I try to avoid cliché situations and, in doing so, very likely become a cliché myself. Working in bicycle retail and seeing every facet of cycling enthusiasm, the cliches materialize frequently and thoroughly. Bike Snob did a wonderful write up about the major cycling cliches in one of his earliest posts: The tri-geek, the “roadie,” the frog man, etc. (See how I sought acceptance there by asserting my knowledge of cycling culture? That was like picking the rigid single speed 26” MTB for the 5 hour prodigious single track ride. Very classy.)
The reason I spend notable time on choosing which bike to ride has little to do with terrain. That part is determined during the initial ride conversation. Time is unnecessarily swallowed by the internal style argument. What bikes will work best given the crowd I will be riding with or crowd I may inadvertently pass while riding. For example, if I decide to participate in a competitive cycling event like, say, a road race with a couple thousand feet of climbing per each 17 mile lap, I’d be expected to choose, and rightfully so, the ultralight carbon bike with carbon wheels. Lighter is faster, better and more efficient on hilly rides. The paradigm says I’d work less hard. But that choice would be a cliché, would it not? If only for the simple reason that that decision is popular, highly repetitive and self justified, then, yes it is a cliché. That is not to say that the choice is unjustified. That selection may very well be the best choice for the situation.

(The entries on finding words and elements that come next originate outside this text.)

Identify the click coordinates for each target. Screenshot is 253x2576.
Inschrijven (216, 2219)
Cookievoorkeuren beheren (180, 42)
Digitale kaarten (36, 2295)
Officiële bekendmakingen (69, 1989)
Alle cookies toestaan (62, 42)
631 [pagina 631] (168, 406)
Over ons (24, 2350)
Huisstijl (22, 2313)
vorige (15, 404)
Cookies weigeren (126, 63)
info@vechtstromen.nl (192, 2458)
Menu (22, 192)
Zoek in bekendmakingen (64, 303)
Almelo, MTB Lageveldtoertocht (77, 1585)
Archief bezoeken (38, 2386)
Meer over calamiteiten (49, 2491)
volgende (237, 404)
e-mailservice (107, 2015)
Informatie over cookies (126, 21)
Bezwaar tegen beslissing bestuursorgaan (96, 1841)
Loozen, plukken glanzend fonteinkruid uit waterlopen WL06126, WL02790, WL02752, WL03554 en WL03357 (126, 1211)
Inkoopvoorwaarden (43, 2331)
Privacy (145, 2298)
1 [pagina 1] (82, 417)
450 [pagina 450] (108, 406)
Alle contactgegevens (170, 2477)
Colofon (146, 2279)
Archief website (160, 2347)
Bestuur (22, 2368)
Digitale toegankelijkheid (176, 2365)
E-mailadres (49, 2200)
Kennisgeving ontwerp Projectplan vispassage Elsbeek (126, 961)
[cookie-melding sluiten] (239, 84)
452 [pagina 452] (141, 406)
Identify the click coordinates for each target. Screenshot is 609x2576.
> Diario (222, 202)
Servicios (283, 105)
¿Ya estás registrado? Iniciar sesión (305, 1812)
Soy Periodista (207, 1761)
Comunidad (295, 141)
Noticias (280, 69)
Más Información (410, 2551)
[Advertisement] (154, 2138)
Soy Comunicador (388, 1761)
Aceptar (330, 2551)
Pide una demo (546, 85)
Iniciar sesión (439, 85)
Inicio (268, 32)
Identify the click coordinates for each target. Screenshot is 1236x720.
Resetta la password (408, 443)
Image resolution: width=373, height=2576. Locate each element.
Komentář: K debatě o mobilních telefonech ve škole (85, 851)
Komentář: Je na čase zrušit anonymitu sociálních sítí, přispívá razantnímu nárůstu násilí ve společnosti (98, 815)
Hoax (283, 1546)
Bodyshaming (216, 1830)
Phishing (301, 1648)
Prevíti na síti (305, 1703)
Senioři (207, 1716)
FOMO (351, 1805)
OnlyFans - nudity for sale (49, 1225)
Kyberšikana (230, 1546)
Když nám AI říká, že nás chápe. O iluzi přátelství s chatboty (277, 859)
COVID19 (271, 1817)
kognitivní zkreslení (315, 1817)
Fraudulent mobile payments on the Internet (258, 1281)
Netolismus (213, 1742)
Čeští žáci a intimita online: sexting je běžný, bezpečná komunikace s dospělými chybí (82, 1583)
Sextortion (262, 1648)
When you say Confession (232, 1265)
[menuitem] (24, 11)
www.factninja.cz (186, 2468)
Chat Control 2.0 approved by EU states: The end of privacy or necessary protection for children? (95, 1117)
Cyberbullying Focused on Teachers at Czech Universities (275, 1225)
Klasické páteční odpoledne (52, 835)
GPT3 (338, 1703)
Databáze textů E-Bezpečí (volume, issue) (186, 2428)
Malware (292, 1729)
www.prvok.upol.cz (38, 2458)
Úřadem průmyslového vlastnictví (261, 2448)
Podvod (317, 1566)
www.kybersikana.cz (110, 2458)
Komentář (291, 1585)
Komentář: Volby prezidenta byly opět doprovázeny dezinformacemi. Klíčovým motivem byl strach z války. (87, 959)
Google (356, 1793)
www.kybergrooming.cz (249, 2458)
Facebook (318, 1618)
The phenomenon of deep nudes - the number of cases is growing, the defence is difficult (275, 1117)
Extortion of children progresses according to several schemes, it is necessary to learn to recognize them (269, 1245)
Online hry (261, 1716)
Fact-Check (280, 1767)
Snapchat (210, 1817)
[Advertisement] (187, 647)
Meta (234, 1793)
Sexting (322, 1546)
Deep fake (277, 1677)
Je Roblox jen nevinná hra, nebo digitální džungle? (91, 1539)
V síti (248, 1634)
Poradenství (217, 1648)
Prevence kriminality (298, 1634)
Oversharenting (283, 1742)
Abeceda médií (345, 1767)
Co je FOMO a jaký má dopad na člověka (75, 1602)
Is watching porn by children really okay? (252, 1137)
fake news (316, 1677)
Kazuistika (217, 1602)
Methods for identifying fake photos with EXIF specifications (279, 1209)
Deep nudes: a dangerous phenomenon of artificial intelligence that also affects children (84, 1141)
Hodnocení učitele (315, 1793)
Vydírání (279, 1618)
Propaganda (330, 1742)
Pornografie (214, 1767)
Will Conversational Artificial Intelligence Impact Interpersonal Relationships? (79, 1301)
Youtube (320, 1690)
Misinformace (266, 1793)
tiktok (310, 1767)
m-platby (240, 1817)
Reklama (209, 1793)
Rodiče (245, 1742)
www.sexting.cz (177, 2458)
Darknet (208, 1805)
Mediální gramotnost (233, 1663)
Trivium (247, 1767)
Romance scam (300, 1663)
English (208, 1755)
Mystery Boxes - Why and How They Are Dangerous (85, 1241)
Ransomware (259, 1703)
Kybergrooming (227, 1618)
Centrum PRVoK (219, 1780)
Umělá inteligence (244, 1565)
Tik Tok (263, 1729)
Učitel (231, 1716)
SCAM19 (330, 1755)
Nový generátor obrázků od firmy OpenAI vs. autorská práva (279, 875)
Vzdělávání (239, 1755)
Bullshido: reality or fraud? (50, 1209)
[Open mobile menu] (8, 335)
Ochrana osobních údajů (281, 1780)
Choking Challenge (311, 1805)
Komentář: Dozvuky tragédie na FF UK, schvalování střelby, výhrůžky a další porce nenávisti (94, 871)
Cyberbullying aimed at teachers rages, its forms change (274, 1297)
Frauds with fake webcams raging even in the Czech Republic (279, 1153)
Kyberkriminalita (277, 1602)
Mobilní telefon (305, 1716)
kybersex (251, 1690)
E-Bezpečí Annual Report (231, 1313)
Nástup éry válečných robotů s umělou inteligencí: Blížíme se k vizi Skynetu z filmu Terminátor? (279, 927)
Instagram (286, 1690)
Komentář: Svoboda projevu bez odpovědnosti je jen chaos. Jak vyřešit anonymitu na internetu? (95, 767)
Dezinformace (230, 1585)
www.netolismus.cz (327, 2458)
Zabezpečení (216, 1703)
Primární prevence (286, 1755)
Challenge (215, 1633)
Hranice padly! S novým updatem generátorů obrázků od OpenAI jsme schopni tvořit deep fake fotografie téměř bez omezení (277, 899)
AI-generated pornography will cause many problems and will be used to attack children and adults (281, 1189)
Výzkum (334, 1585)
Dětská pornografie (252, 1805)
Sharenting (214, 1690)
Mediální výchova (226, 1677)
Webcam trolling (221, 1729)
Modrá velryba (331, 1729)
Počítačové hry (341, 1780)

But, given my need for acceptance via different channels I choose the custom built titanium and carbon bike with traditional geometry, round tubes and brand name most riders associate with professionals that have letters after their names. (For good measure I did choose wheels with carbon rims.) The rationale thus becomes: if I can outride even a few of the competitors (especially uphill) with lighter, faster bikes while riding a 19 pound unmarketed bike then my quest for acceptance is on the right track. Does this prove that the paradigm is fairy tale? That it truly isn’t about the bike? Absolutely not. If it weren’t about the bike than I would never find acceptance. Whatever “it” is.
Certainly there are rules involved in bike selections. In this region, for instance, the weather determines the bike choice almost as much as social acceptance. If meeting for a group ride, road or off road, and it is raining or the chance of rain is greater than 30%, a fendered bike must be ridden. This rule is a courtesy to others in the ride as well as a display of integrity and respect for equipment and self. Even if the group ride lends itself to becoming a friendly race, this rule need be obeyed. Once obeyed, the questions arise: does this ride require simply a bike with appropriate fenders or a bike with painted to match fenders? What will others be riding? If others show up on light weight bikes with clip on fenders does the juxtaposition with a 29 pound steel bike with matching alloy fenders and 28mm tires afford the necessary irony and thus acceptance? Probably.
If nothing else this social pathology will become the zeitgeist. For me it is the well charted treasure map to many a fruitless fortune.